A Short Introduction to Petroleum Geology by Trinity Energy Group

Exploring for oil and gas takes a lot of money and know how to pull off as it requires first a comprehensive understanding of the fundamentals of petroleum Geology. Oil and gas are, after all, essential petroleum resources that are found deep within the earth’s crust, although there are cases where they may be found on the surface as well, but not in abundant commercial quantities.

Liquid oil and liquid natural gas underneath are found in porous and permeable rocks (also called reservoirs) that have collected these precious materials for thousands of years. There are four essential types of geologic features that contain oil and gas deposits, namely:

·         Oil and gas source rocks
·         Reservoir rocks
·         Seals
·         Traps

Oil and Gas Source Rocks

Oil and gas can be found in sedimentary source-rocks that were deposited in very quiet water, such as stagnant swamps, shallow calm marine bays, or in ancient deep underwater basins.
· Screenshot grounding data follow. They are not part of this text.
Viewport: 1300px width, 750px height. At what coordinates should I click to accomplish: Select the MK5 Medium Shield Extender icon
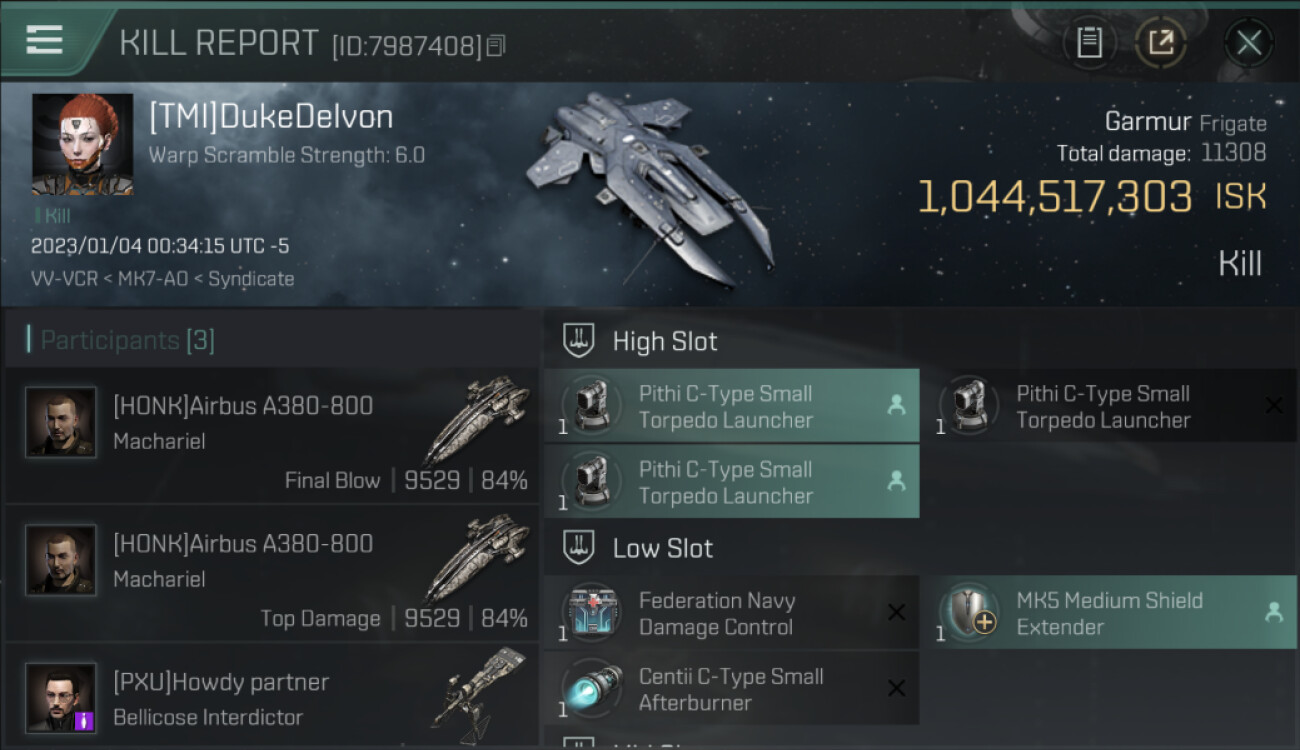(x=969, y=613)
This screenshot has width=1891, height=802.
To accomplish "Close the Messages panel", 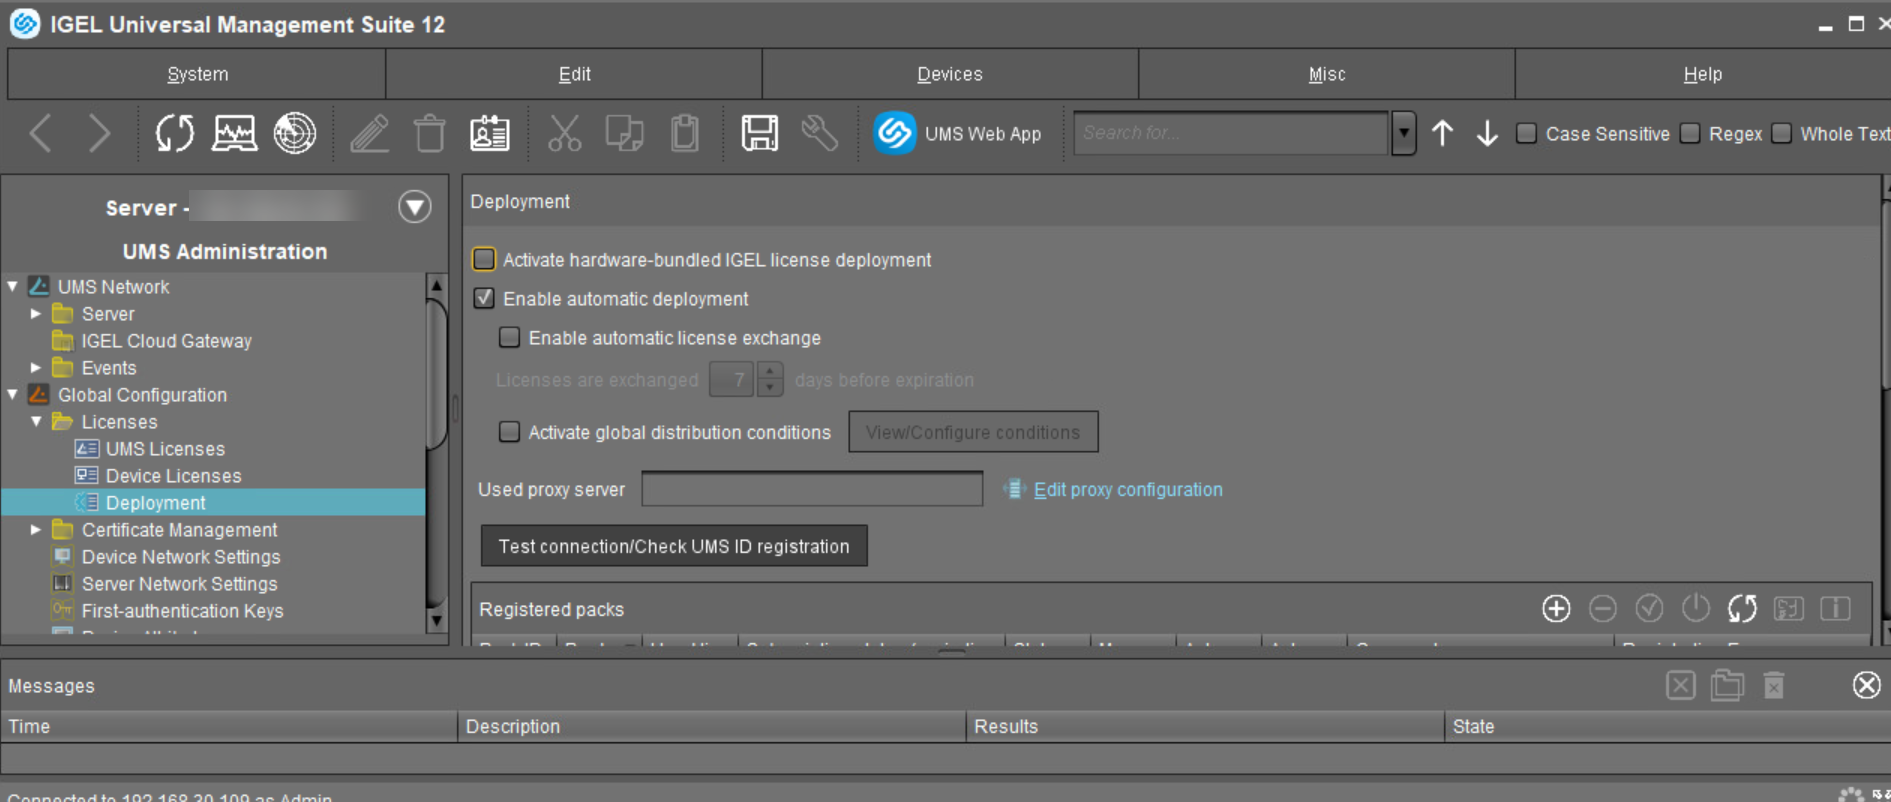I will tap(1866, 685).
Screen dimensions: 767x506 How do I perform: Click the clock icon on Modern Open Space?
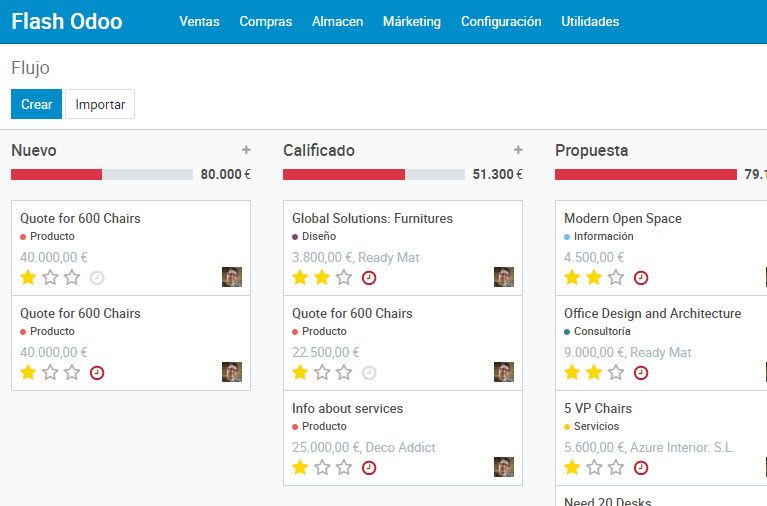click(641, 278)
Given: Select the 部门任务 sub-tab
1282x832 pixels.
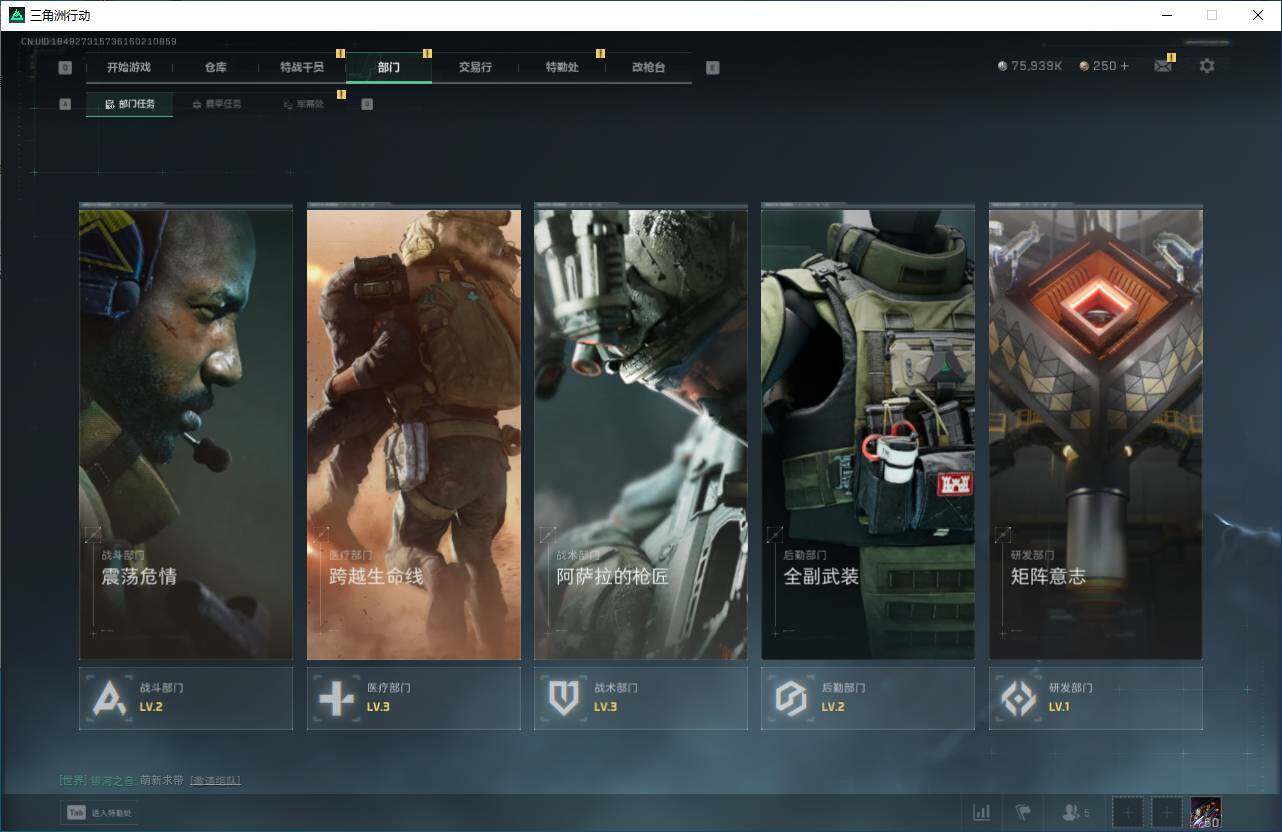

Source rocks are made up of extremely minute mineral components. Within the spaces between these mineral fragments are contained the remains of organic substances, such as wood bits, algae, or pieces of soft plant materials. Once these tiny sediments are gradually overlain through continuous sedimentation, heat and pressure increase, turning these soft organic sediments into solid rock strata. With further accumulation of sediments and subsequent increase of temperatures above 120o C (250o F), the organic deposits start to be “cooked”, producing oil and natural gas which are then removed from the source-rock strata.

It takes thousands of years for this process to take place before commercial volumes of what is called thermogenic (that is, produced by heat) oil and gas can accumulate. Organic materials mostly made up of wood fragments in source rocks will produce natural gas upon maturation while algae or the soft parts of plants on land will produce both oil and natural gas.

At temperatures above 150o C (300o F), organic remains would have generated most of the oil they can produce. The remaining oil in the source rock or any oil that has been trapped in adjacent reservoirs will be converted into natural gas.

Natural gas can also be produced in certain organic-rich sedimentary rocks through bacterial processes in shallow burial depth prior to thermal maturation temperatures are attained. This process called biogenic-gas (that is, produced by organisms) generation occurs at depths of less than 2,000 ft and produces less amounts of gas compared to thermogenic gas.